Basic fibroblast growth factor (bFGF) improves the recovery of spinal cord injury (SCI) rat and the survival of neurons. (A) The Basso, Beattie and Bresnahan (BBB) scores of sham, SCI group and SCI rat treated with bFGF group. *represents P < 0.05 versus the SCI group, and **represents P < 0.01 versus the SCI group, n = 6. (B) H and E staining and NeuN staining results of the sham, SCI group and SCI rat treated with bFGF group. The bright green dots in the right column are positive staining neurons. (C) Analysis of the positive neurons of the NeuN staining results. **represents P < 0.01 versus the sham group, and ^#represents P < 0.01 versus the SCI group, n = 6.

-.-.-

(REQUIRED WORK)
[A] According to the caption, what are the bright green dots in the right column of panel (B)?
[B] Say whether each statement agrees with the caption, answering yes or no and quoting the deciding words: (i) The BBB scores in panel (A) come from six animals per group. (ii) In panel (A), two asterisks mark P < 0.01 compared with the sham group. (iii) Panel (C) analyzes positive neurons from the H and E staining results.
Base your answers on the caption alone.

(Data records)
-.-.-

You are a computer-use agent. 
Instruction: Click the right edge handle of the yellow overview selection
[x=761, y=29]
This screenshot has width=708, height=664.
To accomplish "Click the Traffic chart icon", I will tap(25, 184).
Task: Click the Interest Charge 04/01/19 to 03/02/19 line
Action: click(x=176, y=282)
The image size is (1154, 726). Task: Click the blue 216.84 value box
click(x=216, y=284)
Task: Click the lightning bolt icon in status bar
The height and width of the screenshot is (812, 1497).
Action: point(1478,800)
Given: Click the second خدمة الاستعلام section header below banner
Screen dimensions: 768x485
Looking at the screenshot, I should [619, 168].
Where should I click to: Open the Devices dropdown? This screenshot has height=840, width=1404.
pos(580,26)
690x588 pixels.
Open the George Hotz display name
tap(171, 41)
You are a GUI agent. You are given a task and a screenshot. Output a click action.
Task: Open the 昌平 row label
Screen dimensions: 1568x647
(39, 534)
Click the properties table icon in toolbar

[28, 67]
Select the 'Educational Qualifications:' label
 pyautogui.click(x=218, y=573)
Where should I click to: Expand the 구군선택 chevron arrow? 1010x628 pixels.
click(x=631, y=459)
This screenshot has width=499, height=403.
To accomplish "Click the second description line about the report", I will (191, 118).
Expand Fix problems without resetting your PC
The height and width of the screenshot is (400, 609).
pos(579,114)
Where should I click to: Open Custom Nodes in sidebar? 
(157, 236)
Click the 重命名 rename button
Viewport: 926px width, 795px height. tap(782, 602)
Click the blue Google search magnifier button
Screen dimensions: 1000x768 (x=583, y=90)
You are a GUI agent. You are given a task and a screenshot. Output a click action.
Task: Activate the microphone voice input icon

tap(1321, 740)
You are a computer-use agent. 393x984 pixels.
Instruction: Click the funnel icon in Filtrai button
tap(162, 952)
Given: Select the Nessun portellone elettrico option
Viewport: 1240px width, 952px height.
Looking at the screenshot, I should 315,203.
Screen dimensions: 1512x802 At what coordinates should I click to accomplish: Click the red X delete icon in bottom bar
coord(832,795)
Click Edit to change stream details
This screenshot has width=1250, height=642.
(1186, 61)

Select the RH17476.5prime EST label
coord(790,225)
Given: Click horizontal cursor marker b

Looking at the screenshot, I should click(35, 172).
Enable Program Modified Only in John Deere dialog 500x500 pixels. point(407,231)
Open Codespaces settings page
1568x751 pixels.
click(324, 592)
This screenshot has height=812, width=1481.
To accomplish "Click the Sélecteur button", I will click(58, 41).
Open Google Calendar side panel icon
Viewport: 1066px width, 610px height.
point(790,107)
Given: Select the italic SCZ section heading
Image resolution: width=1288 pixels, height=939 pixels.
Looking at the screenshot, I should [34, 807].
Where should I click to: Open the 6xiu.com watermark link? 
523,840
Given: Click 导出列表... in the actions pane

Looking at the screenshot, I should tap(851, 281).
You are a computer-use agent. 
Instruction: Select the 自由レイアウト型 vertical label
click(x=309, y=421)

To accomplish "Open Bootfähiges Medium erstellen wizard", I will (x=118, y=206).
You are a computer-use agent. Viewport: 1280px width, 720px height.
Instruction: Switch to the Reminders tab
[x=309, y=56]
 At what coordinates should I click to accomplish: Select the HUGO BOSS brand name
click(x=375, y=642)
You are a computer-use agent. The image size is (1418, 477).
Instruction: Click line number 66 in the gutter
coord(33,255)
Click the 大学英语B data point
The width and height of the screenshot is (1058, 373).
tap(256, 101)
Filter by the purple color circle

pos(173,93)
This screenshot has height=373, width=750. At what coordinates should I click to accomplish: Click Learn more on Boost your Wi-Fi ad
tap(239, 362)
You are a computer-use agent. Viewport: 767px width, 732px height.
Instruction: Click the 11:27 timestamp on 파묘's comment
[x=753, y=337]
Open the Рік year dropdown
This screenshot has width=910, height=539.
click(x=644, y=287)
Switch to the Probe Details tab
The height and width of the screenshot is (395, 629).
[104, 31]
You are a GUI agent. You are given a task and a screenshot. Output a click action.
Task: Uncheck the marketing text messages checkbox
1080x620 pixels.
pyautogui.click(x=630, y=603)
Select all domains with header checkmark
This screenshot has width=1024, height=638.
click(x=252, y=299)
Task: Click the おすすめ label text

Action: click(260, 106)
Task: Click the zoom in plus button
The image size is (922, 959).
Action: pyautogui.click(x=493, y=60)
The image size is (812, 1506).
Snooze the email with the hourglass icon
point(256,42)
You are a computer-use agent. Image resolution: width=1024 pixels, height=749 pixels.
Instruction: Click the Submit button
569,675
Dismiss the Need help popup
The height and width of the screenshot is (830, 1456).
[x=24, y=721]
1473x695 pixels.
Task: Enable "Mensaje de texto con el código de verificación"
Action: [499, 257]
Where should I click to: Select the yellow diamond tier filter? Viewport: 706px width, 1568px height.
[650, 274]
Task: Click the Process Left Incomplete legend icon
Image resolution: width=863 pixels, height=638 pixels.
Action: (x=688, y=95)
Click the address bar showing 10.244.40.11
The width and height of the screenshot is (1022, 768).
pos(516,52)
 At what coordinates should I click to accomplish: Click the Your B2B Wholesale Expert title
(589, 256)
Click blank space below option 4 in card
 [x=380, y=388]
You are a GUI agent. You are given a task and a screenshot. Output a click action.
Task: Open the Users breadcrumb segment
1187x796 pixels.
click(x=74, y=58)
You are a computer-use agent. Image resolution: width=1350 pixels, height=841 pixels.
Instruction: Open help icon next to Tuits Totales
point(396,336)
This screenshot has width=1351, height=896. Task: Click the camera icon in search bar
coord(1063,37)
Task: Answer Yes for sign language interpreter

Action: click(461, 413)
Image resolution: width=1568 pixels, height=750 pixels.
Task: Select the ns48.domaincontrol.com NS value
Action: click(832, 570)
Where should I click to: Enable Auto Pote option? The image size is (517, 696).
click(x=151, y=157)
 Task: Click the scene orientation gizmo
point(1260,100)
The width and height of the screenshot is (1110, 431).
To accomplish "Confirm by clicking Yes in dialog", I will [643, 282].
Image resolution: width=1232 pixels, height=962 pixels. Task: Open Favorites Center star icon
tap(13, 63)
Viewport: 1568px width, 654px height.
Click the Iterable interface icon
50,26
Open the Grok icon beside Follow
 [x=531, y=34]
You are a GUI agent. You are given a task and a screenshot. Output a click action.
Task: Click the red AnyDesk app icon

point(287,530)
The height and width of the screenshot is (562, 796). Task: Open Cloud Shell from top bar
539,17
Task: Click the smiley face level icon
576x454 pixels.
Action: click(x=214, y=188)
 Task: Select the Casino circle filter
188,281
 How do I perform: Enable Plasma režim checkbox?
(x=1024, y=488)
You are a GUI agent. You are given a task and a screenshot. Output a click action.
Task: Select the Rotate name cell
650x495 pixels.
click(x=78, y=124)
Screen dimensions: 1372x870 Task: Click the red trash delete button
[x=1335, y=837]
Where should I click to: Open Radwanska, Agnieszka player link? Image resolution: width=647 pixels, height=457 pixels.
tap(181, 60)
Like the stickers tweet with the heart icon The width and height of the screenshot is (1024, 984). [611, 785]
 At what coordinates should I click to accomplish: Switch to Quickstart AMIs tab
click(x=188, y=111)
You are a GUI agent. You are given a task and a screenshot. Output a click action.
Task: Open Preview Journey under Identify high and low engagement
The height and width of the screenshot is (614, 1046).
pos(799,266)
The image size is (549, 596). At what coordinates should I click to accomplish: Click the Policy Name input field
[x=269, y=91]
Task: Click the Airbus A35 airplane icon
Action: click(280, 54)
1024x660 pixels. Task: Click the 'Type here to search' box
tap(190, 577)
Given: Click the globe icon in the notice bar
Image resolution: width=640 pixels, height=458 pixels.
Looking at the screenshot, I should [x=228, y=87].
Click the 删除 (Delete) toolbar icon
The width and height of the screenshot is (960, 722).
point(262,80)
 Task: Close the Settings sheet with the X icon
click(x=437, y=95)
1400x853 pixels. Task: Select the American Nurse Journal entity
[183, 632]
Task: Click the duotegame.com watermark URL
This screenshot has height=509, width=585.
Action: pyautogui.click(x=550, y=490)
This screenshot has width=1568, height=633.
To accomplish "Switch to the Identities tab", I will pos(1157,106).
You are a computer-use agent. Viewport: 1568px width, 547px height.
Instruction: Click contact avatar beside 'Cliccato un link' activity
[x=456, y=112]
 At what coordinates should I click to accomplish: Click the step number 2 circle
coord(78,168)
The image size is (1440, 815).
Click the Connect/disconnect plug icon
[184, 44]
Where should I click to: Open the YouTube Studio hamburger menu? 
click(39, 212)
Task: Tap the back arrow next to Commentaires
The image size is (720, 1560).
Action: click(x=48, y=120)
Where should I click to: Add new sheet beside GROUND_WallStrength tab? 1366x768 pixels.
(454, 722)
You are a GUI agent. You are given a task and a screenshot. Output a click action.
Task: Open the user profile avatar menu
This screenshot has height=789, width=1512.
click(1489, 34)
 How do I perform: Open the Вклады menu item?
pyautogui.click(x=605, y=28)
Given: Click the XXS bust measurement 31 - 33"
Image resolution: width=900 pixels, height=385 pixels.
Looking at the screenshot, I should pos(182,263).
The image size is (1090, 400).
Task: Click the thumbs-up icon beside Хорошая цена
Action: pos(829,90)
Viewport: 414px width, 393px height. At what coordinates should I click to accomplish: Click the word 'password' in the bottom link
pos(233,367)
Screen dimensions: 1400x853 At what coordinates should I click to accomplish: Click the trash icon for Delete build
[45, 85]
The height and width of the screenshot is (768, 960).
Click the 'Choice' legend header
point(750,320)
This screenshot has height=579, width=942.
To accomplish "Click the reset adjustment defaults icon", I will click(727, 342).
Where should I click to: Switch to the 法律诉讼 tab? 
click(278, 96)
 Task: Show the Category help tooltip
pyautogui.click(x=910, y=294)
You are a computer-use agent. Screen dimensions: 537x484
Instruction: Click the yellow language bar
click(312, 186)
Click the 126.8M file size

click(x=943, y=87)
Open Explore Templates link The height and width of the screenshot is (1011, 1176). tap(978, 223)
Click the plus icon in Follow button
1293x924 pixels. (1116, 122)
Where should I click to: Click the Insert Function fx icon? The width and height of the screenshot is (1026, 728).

-.-.-

(ANSWERS FOR THE TASKS)
[A] They are positive staining neurons.

[B]
(i) Yes: "n = 6."
(ii) No: "**represents P < 0.01 versus the SCI group."
(iii) No: "Analysis of the positive neurons of the NeuN staining results."